15% of your tax to 28% tax just in Federal. Also you lose money in
the standard deduction. It really hurts you if you hit
AMT. Everyone's taxes in a bit different. So
please consultant your tax advisor.
So what is Congress all hot about the new ideal for the relief of marriage
penalty. Senate passed a bill the would supposedly eliminate the``marriage
penalty''
From recent news articles I read that Senate voted 61-38 for the
legislation that would reduce government revenue by $248 billion over 10
years. To the best of my knowledge this money is going to medicare prescriptions
and smaller classrooms. That in it self is a whole other debate that
I hold opinion to.
The relief for marriage penalty bill will be presented to Clinton before
the Republican National Convention begins on July 31, 2000 Congress needs
to also submit a measure creating an acceptable medicare prescription and
smaller classroom.
So lets see if you get married you are paying extra taxes for medicare
prescriptions and smaller classrooms.
The Senate-passed ``marriage penalty'' bill would cut taxes for approximately 45
million couples, including about 25 million two-earner households in which
couples pay more than they would if single. It also would cut taxes for millions
of other couples who actually receive a marriage ``bonus'' because one spouse
earns the most income.
The bill would:
Gradually enlarge the 15 percent and 28 percent income tax brackets for
married couples so they are roughly twice the size of those for single
people. The House bill only widens the 15 percent bracket.
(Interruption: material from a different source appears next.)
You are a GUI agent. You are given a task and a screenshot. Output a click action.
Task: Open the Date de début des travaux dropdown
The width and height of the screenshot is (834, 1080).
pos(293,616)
In 2001, boost a couple's standard income tax deduction so it is equal to
those of two single people. In 2000 dollars, that's an increase from $7,350
to $8,800.
Raise by $2,500 the income cap for couples who want to claim the earned
income tax credit.
Ensure that certain personal credits, including the $500 per-child tax
credit, don't ensnare taxpayers in the complex alternative minimum tax.
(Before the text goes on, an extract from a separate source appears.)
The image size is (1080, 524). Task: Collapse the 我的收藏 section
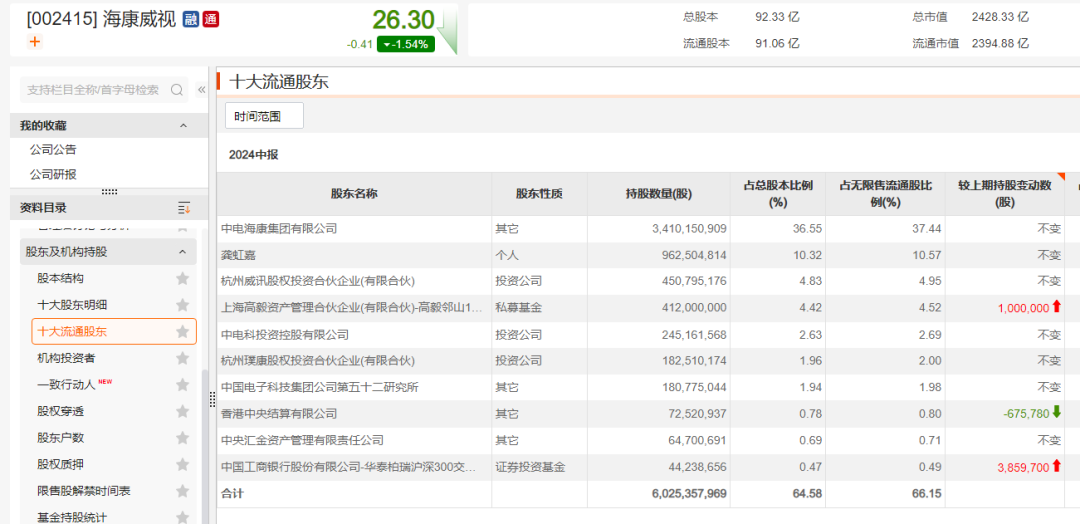[183, 126]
So will this really help the married couple or just increase benefits for the
low income taxpayers. Most joint incomes now are on the
border line of AMT and that will cause them to start the phase out on deductions
and exemptions. Will it help the 28% taxpayers and bring them down to the
15% tax bracket. I don't know because not enough information has been
released on this issue yet.
I will update this page as new information is released.